LESSON
Day 448: Monthly Capstone: Primary Region Outage Runbook
The core idea: A primary-region outage runbook is a commit-order recovery protocol. You freeze new writes, prove which WAL prefix is durable in the failover region, fence the old primary, and only then promote, reroute, and decide which background jobs may resume.
Today's "Aha!" Moment
In 046.md, Harbor Point treated online reindexing as a resumable state machine: choose a snapshot frontier, backfill a shadow index, catch up with live writes, validate parity, and cut over only when the catalog says the new structure is trustworthy. At 09:33 on a volatile Monday, that exact rebuild is still in progress on the reservations cluster when the primary region, iad, disappears behind a power and network event.

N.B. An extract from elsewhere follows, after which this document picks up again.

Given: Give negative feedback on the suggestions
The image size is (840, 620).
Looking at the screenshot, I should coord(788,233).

The trading desk still needs to open reservations, compliance still needs same-day visibility, and the index job is stuck somewhere between catch-up and validation.
The tempting mistake is to frame the problem as "bring up the replica quickly." That is not the real task. The real task is to decide what database state is authoritative. Which commits acknowledged in iad are definitely durable in phx? Did the reindex job publish a new catalog state, or was it still only writing into a shadow structure? Are application workers, cron jobs, and queue consumers guaranteed to stop sending writes to the old primary if it comes back half-alive? A runbook exists so those questions have deterministic answers before humans improvise under stress.

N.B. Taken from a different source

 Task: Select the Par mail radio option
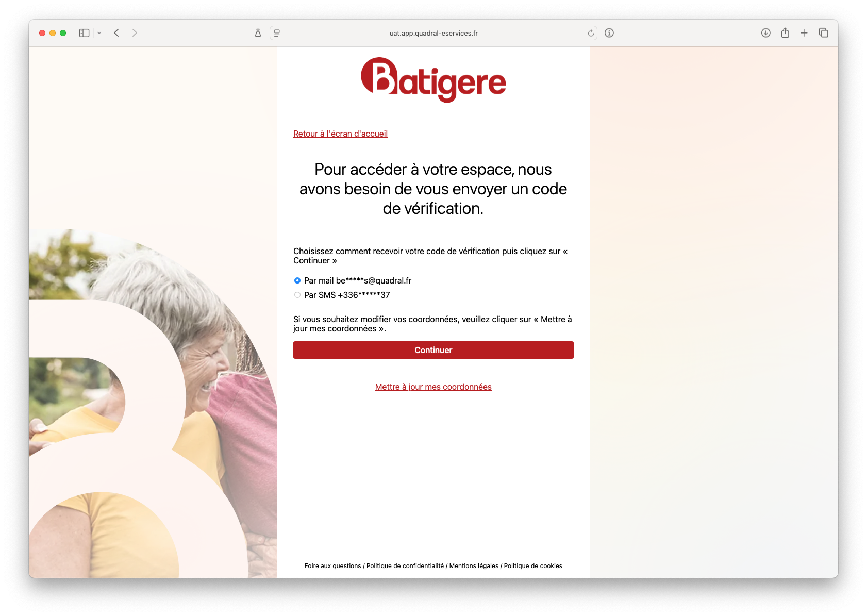click(x=297, y=280)
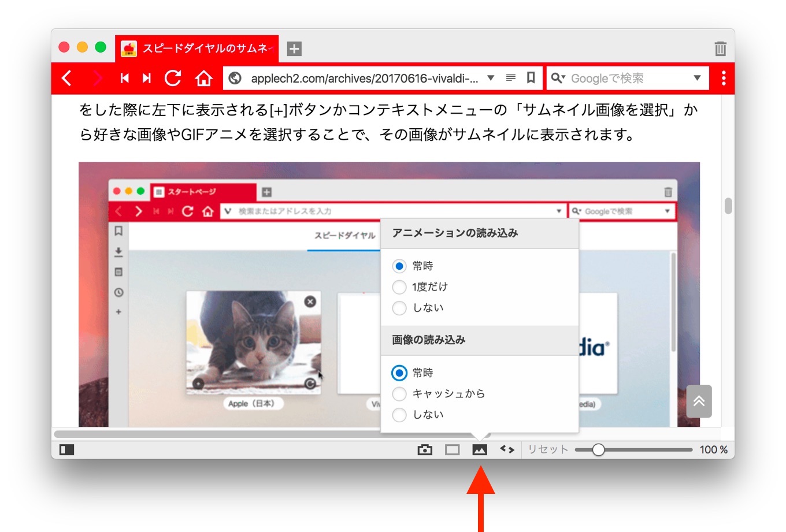Select しない under 画像の読み込み
This screenshot has width=786, height=532.
coord(399,415)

That is why outage handling belongs inside database internals, not outside them. Failover is not only an SRE procedure and not only a routing change. It is the moment when WAL durability, replication mode, MVCC visibility, job metadata, and process-level fencing all have to agree on one timeline. If they do not, Harbor Point can reopen the system quickly and still lose reservation writes, double-apply side effects, or let an invalid index become visible after promotion.
Why This Matters
Harbor Point's reservation system is the kind of database where "mostly correct" is operationally useless. A missed reservation can leave issuer exposure understated. A duplicated reservation can over-reserve headroom and block trading that should succeed. A failover that promotes a replica without knowing the state of the in-flight reindex from 046.md can create a subtler failure: queries keep running, but one region believes a shadow index is ready while another never durably recorded the cutover.
Production runbooks are supposed to turn scary moments into bounded decisions. In practice, many organizations still keep disaster recovery as a loose checklist: promote the most up-to-date replica, switch DNS, watch dashboards, and clean up later. That is not enough for a transactional database. The hard parts happen before traffic is reopened: stop every remaining write path, identify the highest safe WAL position, choose whether the organization will accept any data loss beyond that point, and preserve job and schema metadata so the new primary does not inherit an ambiguous half-state.
When the runbook is mechanistic, RTO and RPO stop being slogans. The team knows which metrics gate promotion, what gets paused, what can resume, and which writes need reconciliation after the incident. When the runbook is vague, speed becomes a liability. The cluster comes back faster, but the business learns hours later that the recovered timeline was never made authoritative.
Learning Objectives
By the end of this session, you will be able to:
- Determine whether a failover target is safe to promote - Use WAL durability, replay position, fencing state, and replicated job metadata to decide what commit prefix can become authoritative.
- Walk through a concrete primary-region outage runbook - Explain the sequence of write freeze, fencing, promotion, traffic reopening, and maintenance-job handling for Harbor Point's reservation database.
- Plan post-failover reconciliation - Identify which requests, side effects, and database nodes must be reconciled before the incident can truly be considered closed.
Core Concepts Explained
Concept 1: Promotion means choosing an authoritative commit prefix
Harbor Point runs the reservations primary in iad and streams WAL to a warm standby in phx. During normal operation, the desk accepts a little cross-region replication lag because fully synchronous remote commits would slow the hot path too much during the 09:30 market-open burst. That design choice is reasonable, but it changes what failover can promise. Once iad disappears, phx is not automatically allowed to become the new primary for "everything the old primary ever acknowledged." It is only allowed to become primary for the commit prefix it can prove is durably present.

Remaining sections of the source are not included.